**STUDY QUESTIONS**
1. Write out the part of the post about Brock's birthday from "I would never" to "would have met.".
2. Summarize the post about Brock's birthday in two sentences.
3. For each statement, say whether it agrees with the post about Brock's birthday, answering yes or no and quoting the deciding words of the post.
(a) The writer formally graduates from high school on the 12th of November.
(b) The writer threw a big party for Brock's first birthday.
(c) On Brock's birthday, the writer drank wine for the first time in 10 months.

**GIVEN TEXT**
■ ■ ■ ■

DifferentThat word came to mind a lot.  I hesitate to say better or worse, because I don’t know where I would be if Brock were here, and I don’t know for sure if that reality would be better or worse than this one. I just know it’d be really different from where I am now, whether or not that’s a good or bad thing.

I know I’d be raising a different baby, one that would be celebrating his first birthday instead of being a mere 15 days old, and that Nathan would certainly not be here.

I wouldn’t have had a bunch of milk with no baby to appreciate it if Brock hadn’t passed, so I never would have been a milk bank donor.  Did my donations help any babies pull through who might not have otherwise?

I don’t think I would have felt the same frantic emptiness and need to better myself if I hadn’t lost Brock, so I probably wouldn’t have gone to finish high school (I formally graduate on the 12th of November), or found the time and money to finally go to driving school and earn my G2.  I wouldn’t have started volunteering for a local blood donor clinic, and my husband likely never would have begun donating regularly, either.  I wonder whose lives his donations have touched, too.

I would never have gone to loss support groups or struck up conversations with other loss mothers and fathers on online forums, and therefore there are a lot of great people I know now that I never would have met.

There are so many other little things, too.  I wouldn’t live where I live, or have a lot of the things that I now have, probably.  I envisioned a different baby, a different nursery, a different life.  On days like yesterday, it just hits me again, all over, that this was not what I envisioned at all.  It makes me wonder if there was ever anything I could have done to change the outcome, and it makes me feel woefully out of control of my own fate (which, to be fair, I know that I am – but the illusion of power is totally gone, which leaves me feeling awfully vulnerable.)

My husband and I took the day to just feel bad for ourselves.  We cried, we talked it out, we snuggled Nathan a little bit more earnestly, we got expensive takeout for dinner, and I had a couple of glasses of wine for the first time in 10 months (another advantage of pumping – if you get ahead, you can take a little time off.  Score!).

The other thing about the day that really upset me was that a lot of people didn’t even seem to notice that it was Brock’s birthday.  I received condolences and well-wishes from a few friends, acquaintances and family members, but I heard nothing from most people… and, in particular, a few I really expected would have reached out said nothing.  I’m pretty sure even most of my close relatives (my mom and dad, and in-laws) didn’t even notice the date; it was just another day for them.  It wounds me to think that he could be so easily forgotten by most people when he’s almost all that I think about on many days.  Perhaps it’s my fault for letting him be forgotten, I guess?  I don’t really know how else to look at it.  Maybe I should have made a huge deal out of his first birthday and thrown a big party or something, but I let the opportunity evade me, so now I’ve just got more what-ifs to think about.  Hooray.

■ ■ ■ ■

Collected data:
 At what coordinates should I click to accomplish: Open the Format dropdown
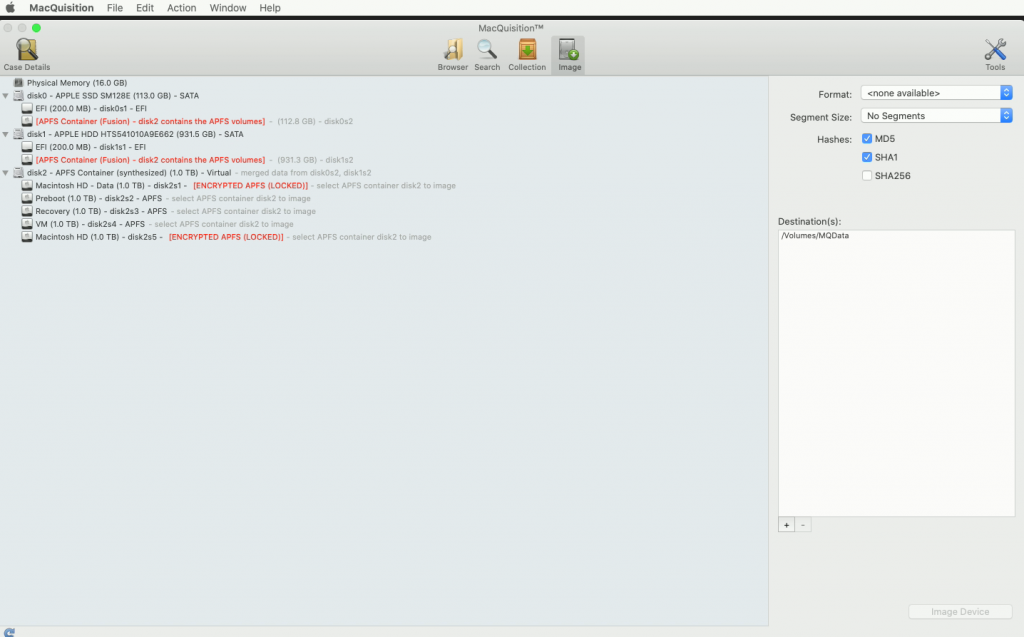click(x=937, y=93)
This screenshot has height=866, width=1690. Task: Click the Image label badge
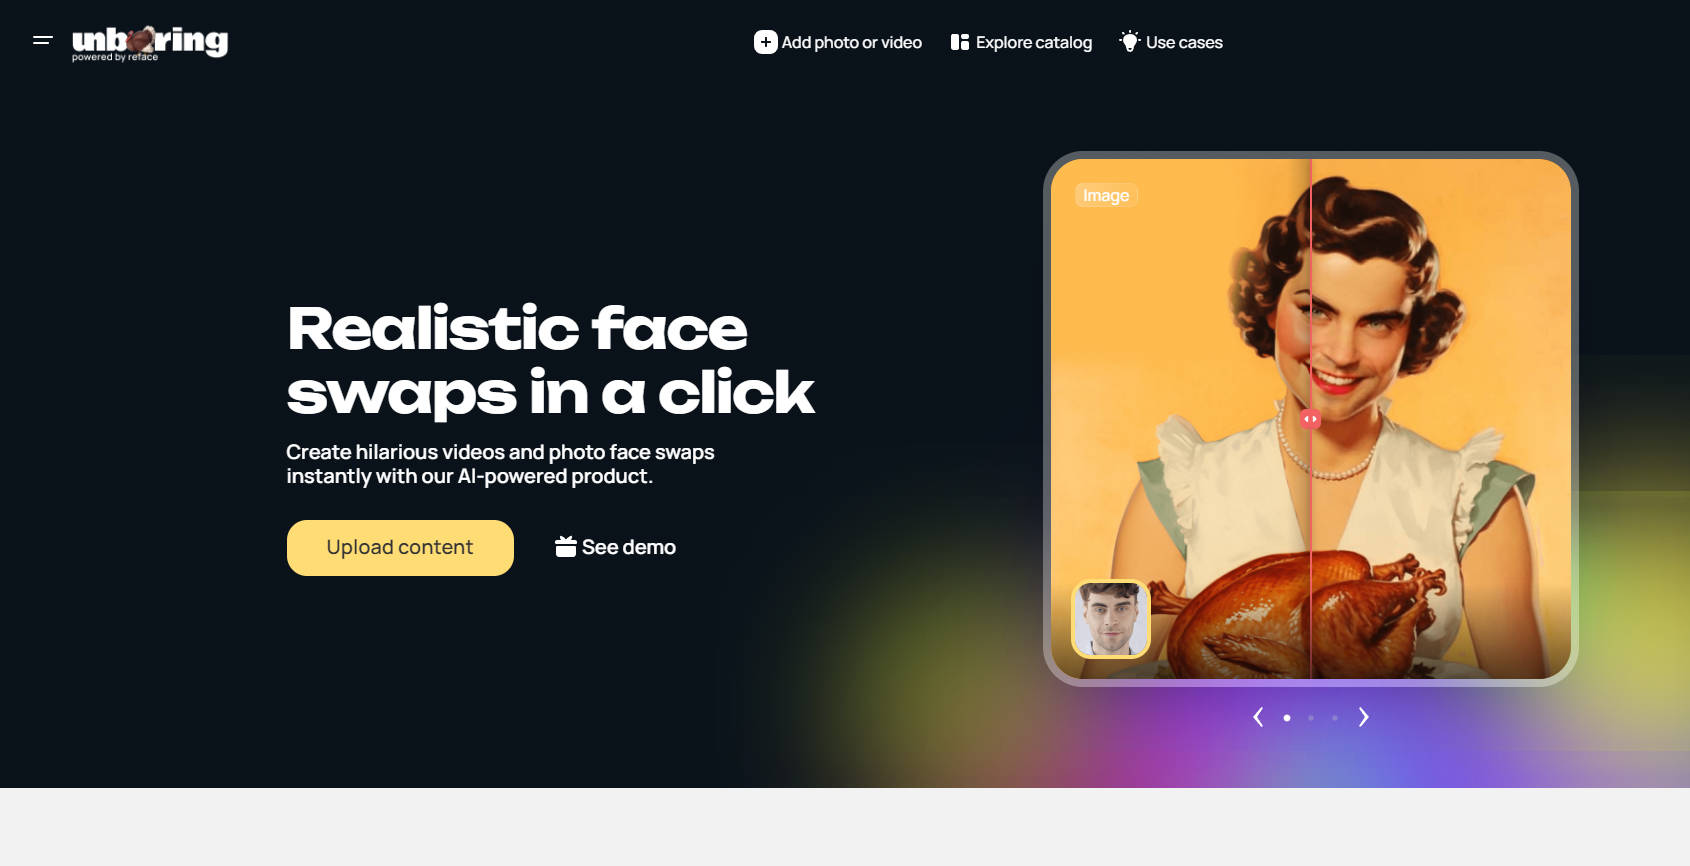[x=1106, y=196]
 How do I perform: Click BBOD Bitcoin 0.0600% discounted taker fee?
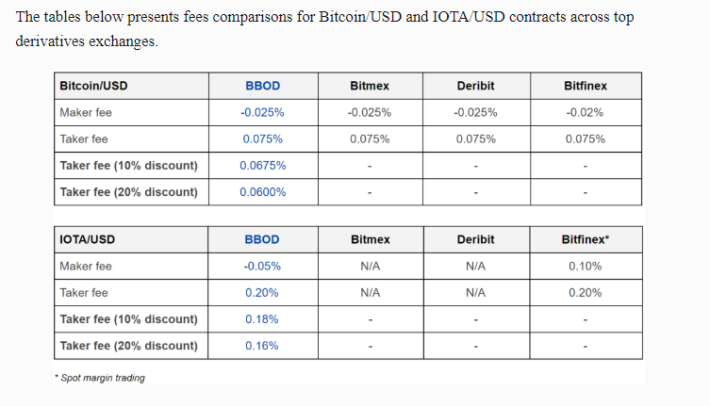coord(263,192)
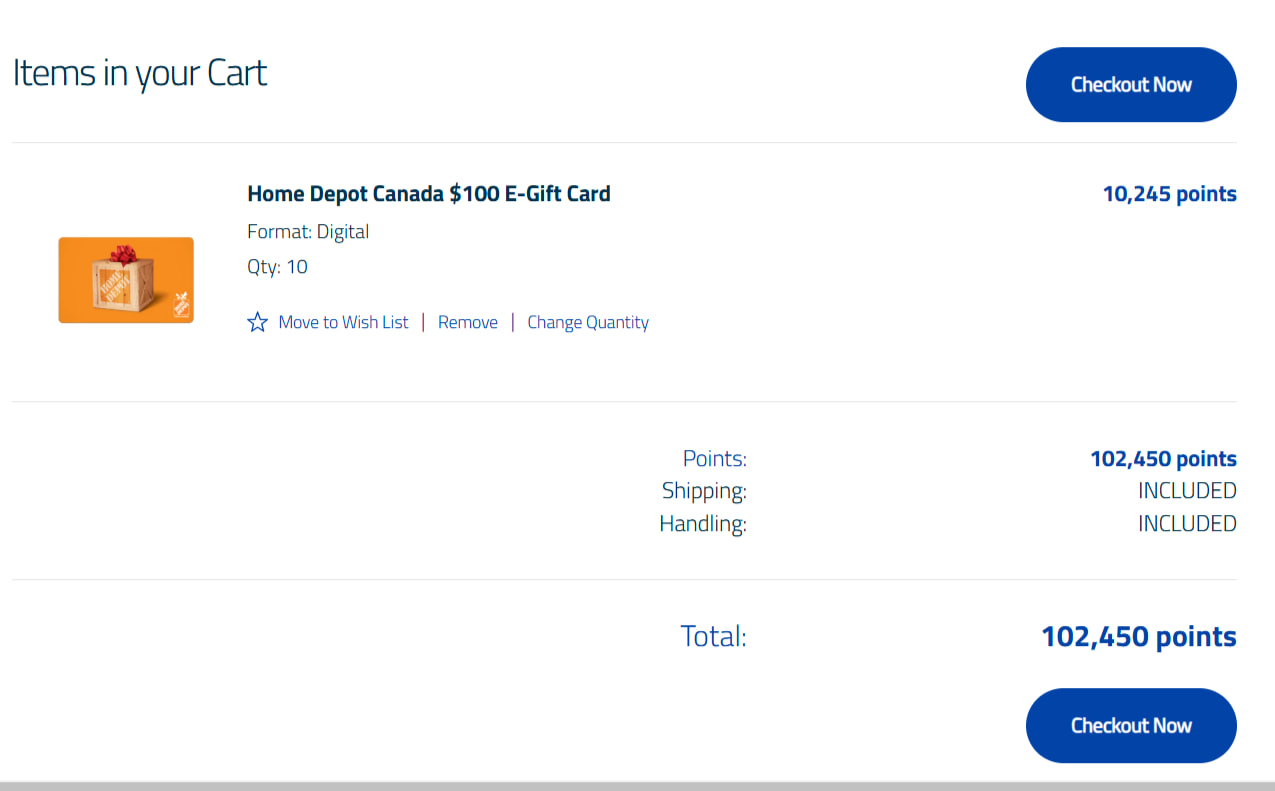Viewport: 1275px width, 791px height.
Task: Click the Total 102,450 points amount
Action: 1138,637
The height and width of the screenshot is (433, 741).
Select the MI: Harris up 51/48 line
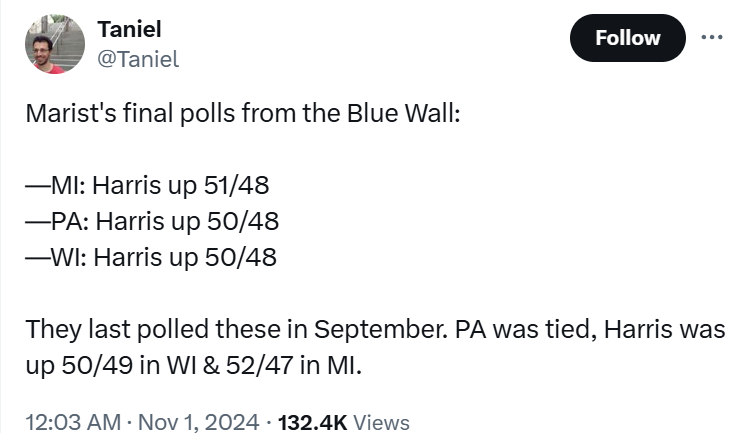[147, 185]
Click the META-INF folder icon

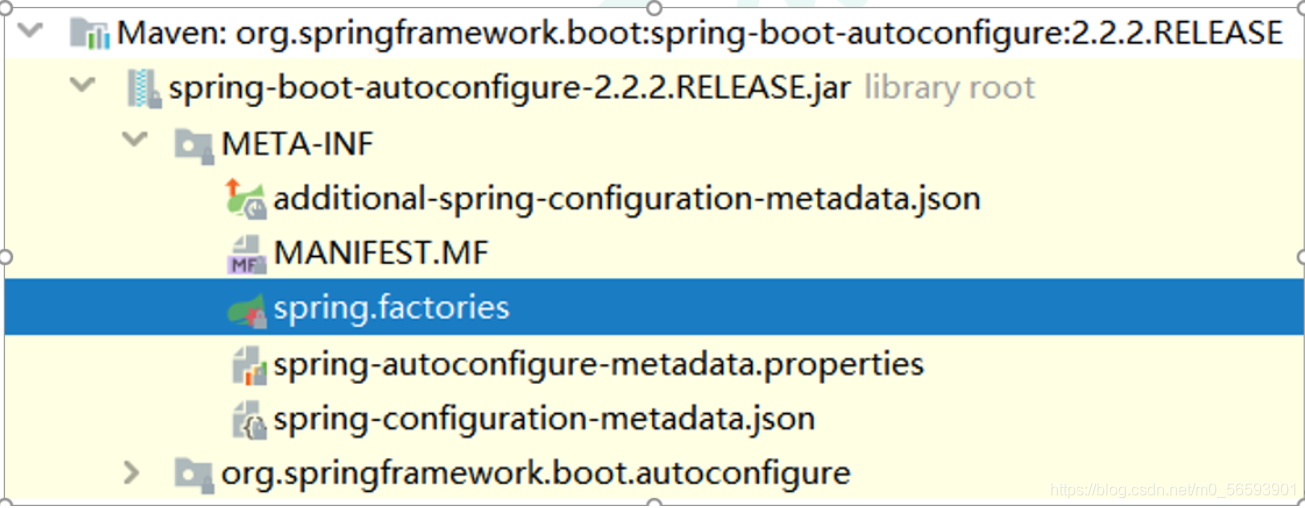point(194,144)
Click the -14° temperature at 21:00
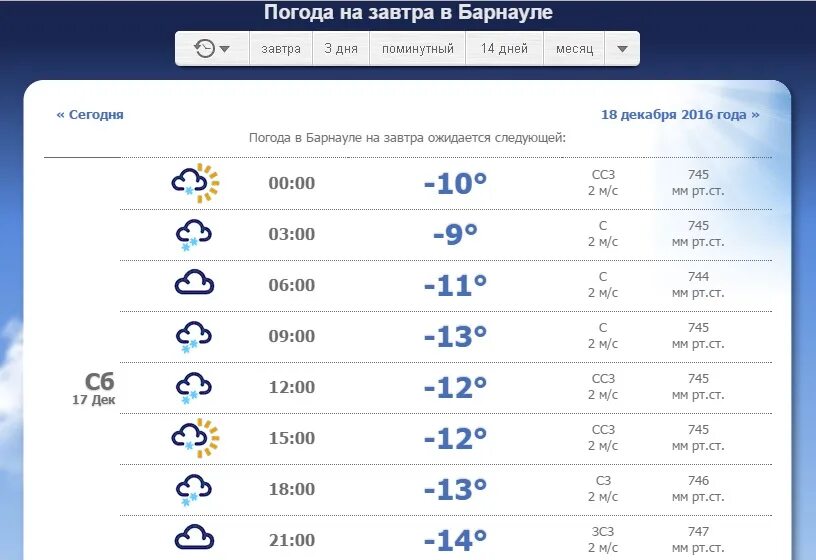This screenshot has height=560, width=816. (455, 541)
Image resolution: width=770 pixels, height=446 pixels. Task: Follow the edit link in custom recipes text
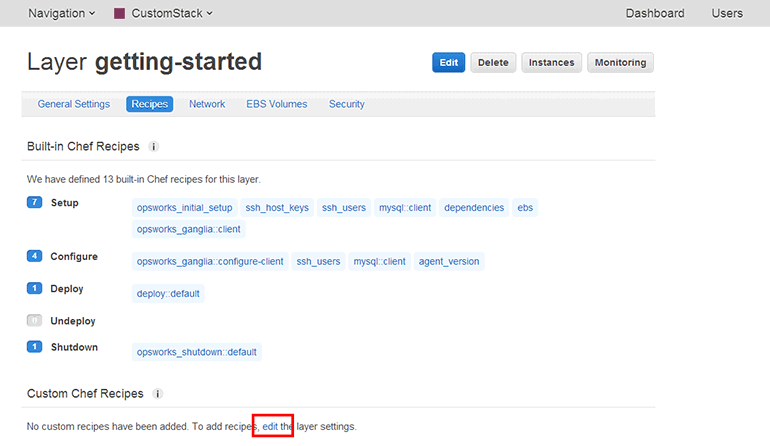pyautogui.click(x=270, y=426)
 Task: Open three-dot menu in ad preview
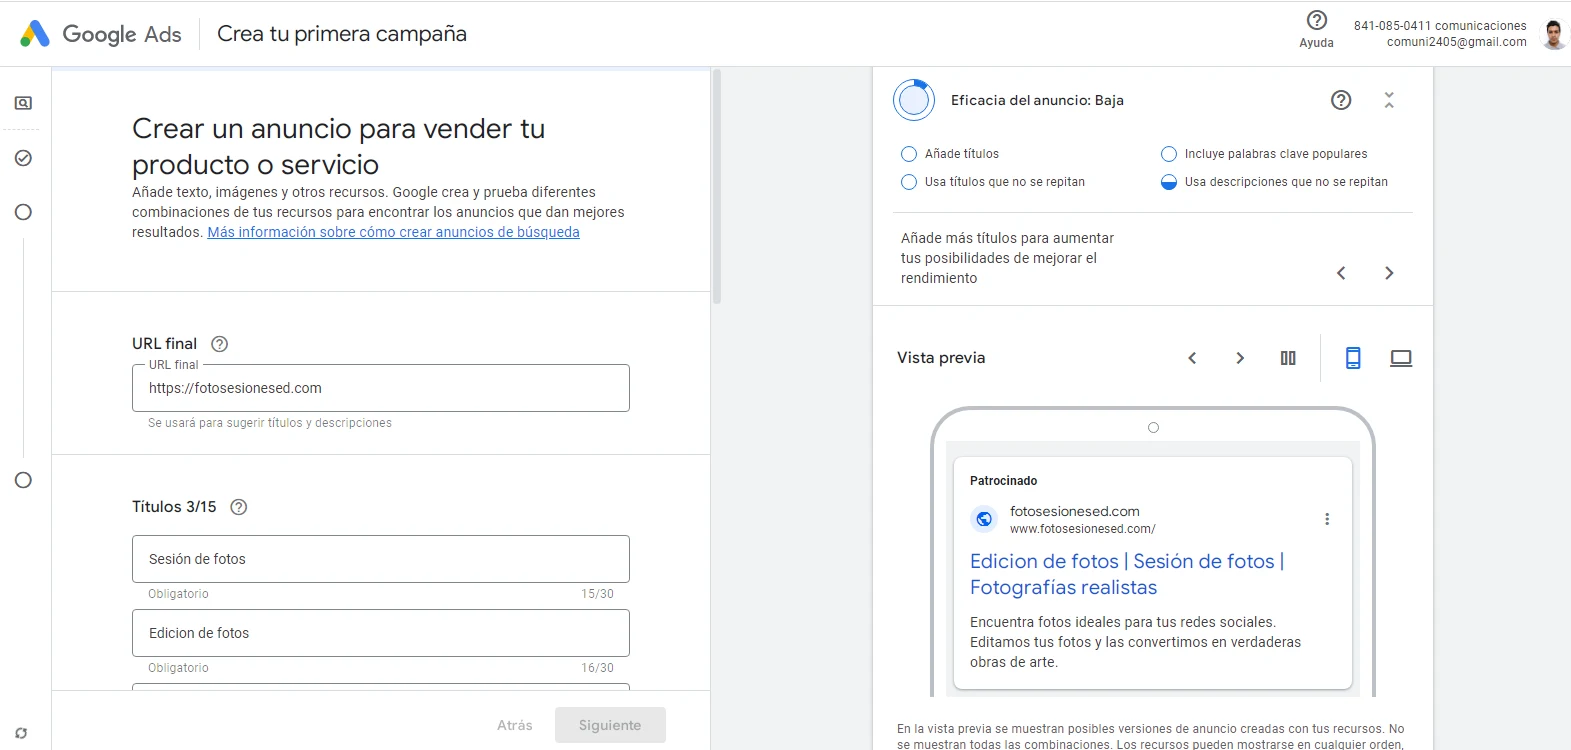pyautogui.click(x=1327, y=519)

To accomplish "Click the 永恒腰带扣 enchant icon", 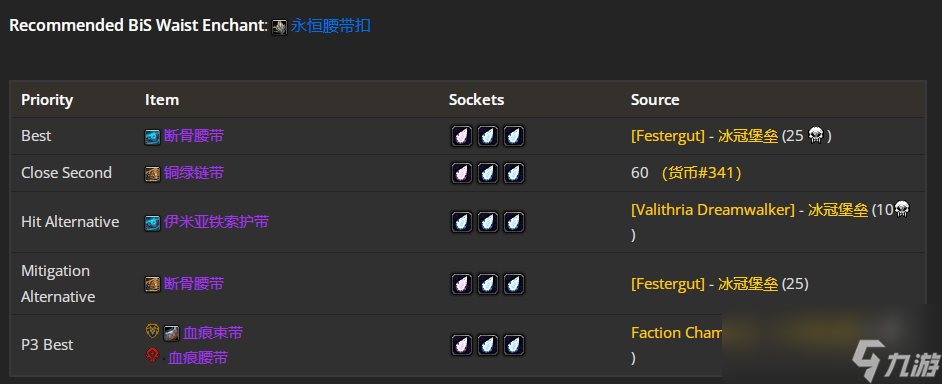I will 279,27.
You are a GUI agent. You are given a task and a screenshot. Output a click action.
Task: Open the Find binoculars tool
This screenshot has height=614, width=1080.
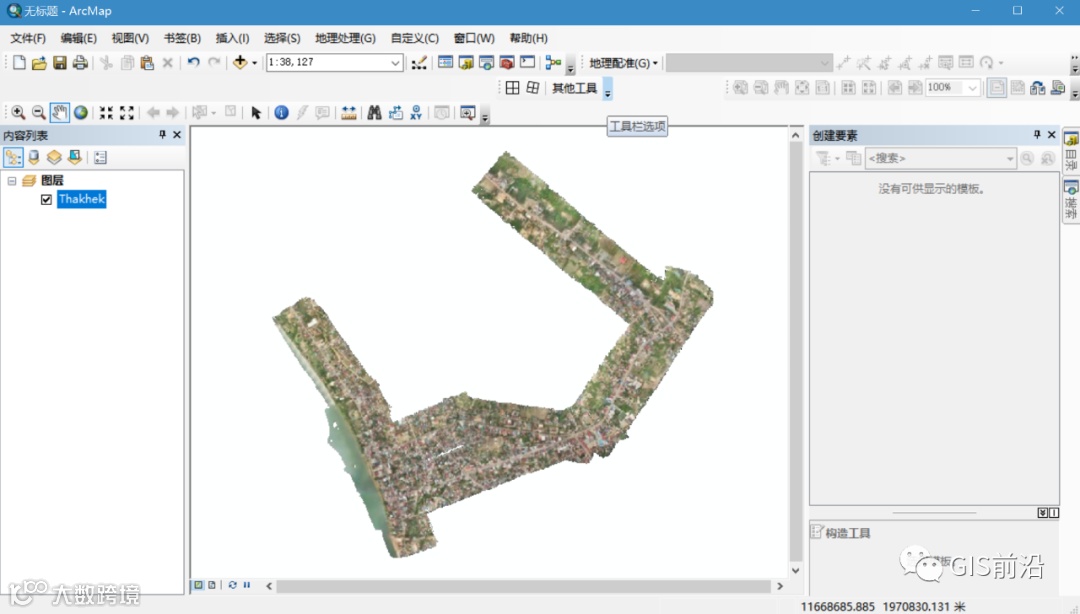(374, 113)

■ ■ ■ ■

**RESPONSES BY TASK**
1.
I would never have gone to loss support groups or struck up conversations with other loss mothers and fathers on online forums, and therefore there are a lot of great people I know now that I never would have met.

2. On Brock's first birthday, the writer reflects on how different life would be had he lived, pointing to things that followed his loss, such as donating to a milk bank, going back to finish high school, and meeting other loss parents. The writer and husband spent the day crying, talking, and feeling bad for themselves, and the writer was hurt that most people, even close relatives, seemed not to notice the date.

3.
(a) Yes: "I formally graduate on the 12th of November"
(b) No: "Maybe I should have made a huge deal out of his first birthday and thrown a big party or something, but I let the opportunity evade me"
(c) Yes: "I had a couple of glasses of wine for the first time in 10 months"